Task objective:
All of the entries must be reproduced exactly, with no images carried over.

Stored items:
--

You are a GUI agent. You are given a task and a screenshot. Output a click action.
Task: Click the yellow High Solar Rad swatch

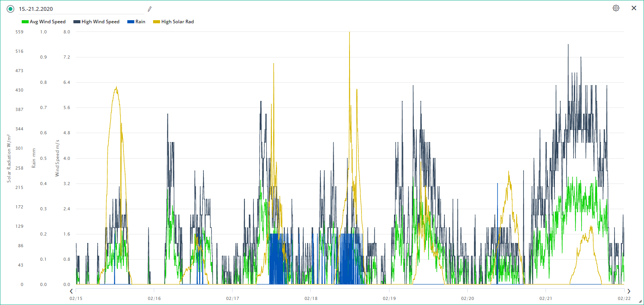click(x=156, y=22)
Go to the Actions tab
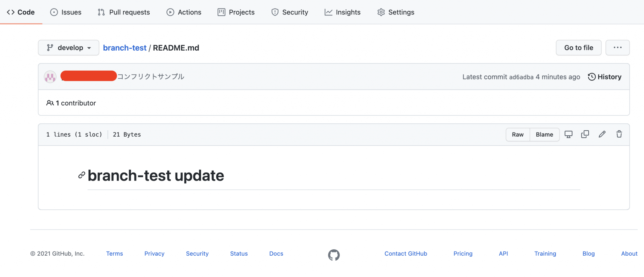Image resolution: width=644 pixels, height=277 pixels. click(x=184, y=12)
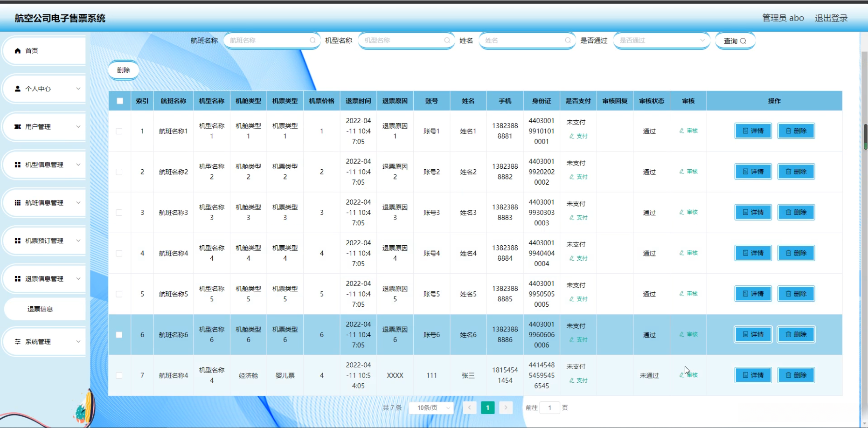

--

Finished task:
You are a GUI agent. You are given a task and a screenshot. Output a click action.
Task: Click the yellow High Solar Rad swatch

click(x=156, y=22)
Go to the Actions tab
Image resolution: width=644 pixels, height=277 pixels. click(x=184, y=12)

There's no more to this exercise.